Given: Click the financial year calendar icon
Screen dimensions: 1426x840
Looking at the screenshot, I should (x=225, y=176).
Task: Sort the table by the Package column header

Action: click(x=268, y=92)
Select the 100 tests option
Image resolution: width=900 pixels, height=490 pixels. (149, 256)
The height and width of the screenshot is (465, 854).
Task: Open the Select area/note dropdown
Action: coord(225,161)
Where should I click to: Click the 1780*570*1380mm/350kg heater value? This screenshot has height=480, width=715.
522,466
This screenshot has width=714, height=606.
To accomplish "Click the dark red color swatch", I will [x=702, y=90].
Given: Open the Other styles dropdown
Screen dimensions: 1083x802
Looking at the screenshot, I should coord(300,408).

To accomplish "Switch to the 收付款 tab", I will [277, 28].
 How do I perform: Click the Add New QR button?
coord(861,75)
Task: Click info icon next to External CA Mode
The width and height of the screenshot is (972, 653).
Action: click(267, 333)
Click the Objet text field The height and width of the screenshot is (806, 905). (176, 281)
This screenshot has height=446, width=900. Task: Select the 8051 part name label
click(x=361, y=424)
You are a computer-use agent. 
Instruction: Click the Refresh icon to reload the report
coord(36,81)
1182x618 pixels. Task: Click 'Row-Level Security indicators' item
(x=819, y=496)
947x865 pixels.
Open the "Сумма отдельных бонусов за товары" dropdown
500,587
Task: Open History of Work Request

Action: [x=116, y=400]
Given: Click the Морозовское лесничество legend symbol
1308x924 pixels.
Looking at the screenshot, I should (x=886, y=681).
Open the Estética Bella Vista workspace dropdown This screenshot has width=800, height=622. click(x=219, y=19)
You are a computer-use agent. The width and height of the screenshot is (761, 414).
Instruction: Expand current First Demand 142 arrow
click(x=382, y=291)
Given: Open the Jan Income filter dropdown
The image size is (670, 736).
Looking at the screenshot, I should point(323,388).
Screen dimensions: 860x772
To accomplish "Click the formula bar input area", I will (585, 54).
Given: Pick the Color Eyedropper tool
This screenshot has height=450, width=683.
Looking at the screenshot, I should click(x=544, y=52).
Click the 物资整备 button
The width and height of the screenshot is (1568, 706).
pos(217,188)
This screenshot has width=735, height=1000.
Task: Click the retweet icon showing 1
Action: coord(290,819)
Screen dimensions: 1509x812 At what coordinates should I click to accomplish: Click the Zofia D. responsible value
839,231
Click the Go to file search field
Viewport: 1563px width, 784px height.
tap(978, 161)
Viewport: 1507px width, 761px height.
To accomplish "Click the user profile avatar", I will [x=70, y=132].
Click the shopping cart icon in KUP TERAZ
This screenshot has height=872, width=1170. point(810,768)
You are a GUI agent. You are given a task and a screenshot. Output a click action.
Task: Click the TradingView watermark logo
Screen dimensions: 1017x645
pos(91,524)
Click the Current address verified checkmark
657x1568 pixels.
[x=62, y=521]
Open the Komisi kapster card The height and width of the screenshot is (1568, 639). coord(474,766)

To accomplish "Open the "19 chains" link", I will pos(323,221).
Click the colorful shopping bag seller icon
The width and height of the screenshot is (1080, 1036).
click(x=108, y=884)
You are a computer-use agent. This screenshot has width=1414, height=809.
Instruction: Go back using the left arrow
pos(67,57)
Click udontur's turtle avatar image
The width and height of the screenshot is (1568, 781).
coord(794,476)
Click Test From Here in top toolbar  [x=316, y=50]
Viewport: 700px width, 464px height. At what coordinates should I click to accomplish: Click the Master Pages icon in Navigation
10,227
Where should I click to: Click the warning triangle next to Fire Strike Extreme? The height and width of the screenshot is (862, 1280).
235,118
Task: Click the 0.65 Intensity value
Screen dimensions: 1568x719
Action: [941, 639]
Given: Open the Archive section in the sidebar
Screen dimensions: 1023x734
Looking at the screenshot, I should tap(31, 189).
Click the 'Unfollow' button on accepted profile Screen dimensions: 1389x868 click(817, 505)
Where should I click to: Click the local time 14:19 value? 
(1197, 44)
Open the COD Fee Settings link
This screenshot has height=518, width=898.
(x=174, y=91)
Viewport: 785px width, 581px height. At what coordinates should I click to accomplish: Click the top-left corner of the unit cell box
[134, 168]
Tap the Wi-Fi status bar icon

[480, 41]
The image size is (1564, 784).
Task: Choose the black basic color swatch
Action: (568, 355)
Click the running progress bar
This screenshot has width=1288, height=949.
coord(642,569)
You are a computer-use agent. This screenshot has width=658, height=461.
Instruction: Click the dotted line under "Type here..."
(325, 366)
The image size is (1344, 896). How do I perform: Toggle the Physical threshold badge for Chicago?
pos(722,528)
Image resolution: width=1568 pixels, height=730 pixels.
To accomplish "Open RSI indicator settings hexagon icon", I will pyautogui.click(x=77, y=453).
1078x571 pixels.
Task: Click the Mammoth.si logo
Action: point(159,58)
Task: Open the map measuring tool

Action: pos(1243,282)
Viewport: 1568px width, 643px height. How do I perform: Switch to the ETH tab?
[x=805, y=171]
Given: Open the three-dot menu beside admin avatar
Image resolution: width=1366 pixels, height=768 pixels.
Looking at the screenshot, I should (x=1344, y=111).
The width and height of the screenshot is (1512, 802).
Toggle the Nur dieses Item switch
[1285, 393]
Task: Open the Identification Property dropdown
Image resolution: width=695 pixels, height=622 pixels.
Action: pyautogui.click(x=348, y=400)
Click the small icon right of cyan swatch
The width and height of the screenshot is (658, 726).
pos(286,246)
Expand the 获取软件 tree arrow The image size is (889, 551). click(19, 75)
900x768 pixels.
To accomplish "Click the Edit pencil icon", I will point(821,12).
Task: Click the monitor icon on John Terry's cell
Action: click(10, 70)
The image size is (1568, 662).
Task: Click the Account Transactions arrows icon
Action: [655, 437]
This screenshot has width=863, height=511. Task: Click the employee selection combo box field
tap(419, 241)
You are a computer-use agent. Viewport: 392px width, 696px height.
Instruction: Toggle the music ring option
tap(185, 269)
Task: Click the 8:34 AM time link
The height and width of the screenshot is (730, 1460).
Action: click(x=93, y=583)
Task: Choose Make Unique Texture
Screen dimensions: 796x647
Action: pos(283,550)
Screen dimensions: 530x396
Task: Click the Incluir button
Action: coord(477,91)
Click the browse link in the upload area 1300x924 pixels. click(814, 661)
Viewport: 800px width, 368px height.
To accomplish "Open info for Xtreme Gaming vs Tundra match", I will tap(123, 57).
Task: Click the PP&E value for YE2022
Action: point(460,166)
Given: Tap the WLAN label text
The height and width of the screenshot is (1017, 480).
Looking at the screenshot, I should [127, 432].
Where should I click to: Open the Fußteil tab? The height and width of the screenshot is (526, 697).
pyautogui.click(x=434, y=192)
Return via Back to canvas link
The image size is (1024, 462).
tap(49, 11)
- - -
Using only the entries above, output the line with "Instruction: Go back using the left arrow", the line with "Click Test From", and all lines between them, exactly as they stand.

Instruction: Go back using the left arrow
pos(67,57)
Click udontur's turtle avatar image
The width and height of the screenshot is (1568, 781).
coord(794,476)
Click Test From Here in top toolbar  [x=316, y=50]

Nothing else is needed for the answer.